Protein oxidative modifications and replicative senescence of WI-38 human embryonic fibroblasts.

The age-related accumulation of oxidized proteins is dependent on the balance between the generation of oxidatively modified proteins and their elimination by protein degradation and repair systems. Previous studies have demonstrated that replicative senescence represents a valid model of in vitro aging and that senescent cells do accumulate oxidized proteins while both proteasome, which is the major intracellular proteolytic system implicated in the removal of abnormal and oxidized proteins, and the oxidized protein-repair enzymes, methionine sulfoxide reductases, are being impaired. Declining proteasome activity with age has been attributed to decreased proteasome subunits expression and/or inactivation upon alteration of proteasome subunits, as well as accumulation of endogeneous inhibitors, such as highly oxidized and cross-linked proteins.

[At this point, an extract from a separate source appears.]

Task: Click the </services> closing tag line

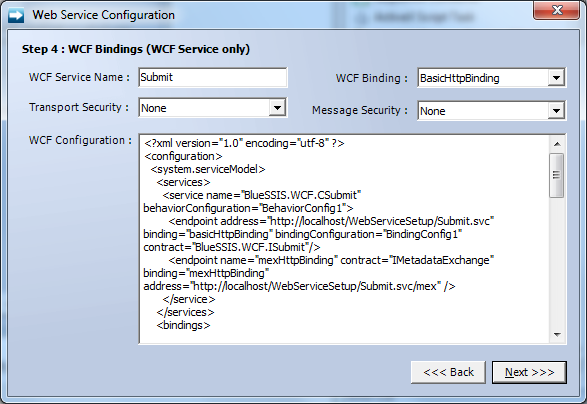Action: click(185, 312)
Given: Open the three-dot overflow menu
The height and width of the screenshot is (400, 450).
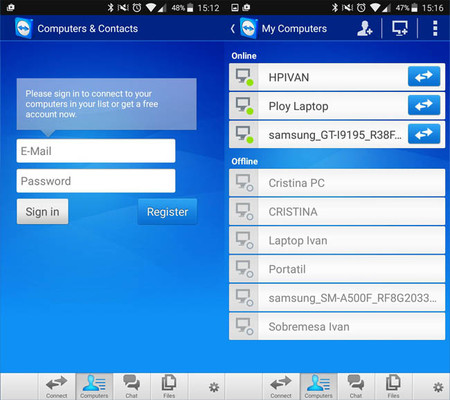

To gain further insight into the mechanisms that might be implicated in the decreased activity of the proteasome with replicative senescence, the occurrence of proteins modified by glycoxidation and conjugation by lipid peroxidation products has been investigated in senescent cells. Indeed, such modification as the formation of protein adducts with the lipid peroxidation product 4-hydroxy-2-nonenal can generate cross-linked proteins that become resistant to degradation by the proteasome and can act as inhibitors of the proteasome. Using specific antibodies that recognize glycoxidation and lipid peroxidation adducts on proteins, both modifications were demonstrated and found to increase in senescent cells when compared with young fibroblasts. Moreover, the patterns of modified proteins obtained after separation by SDS gel electrophoresis were indicative of preferential protein targets for both modifications.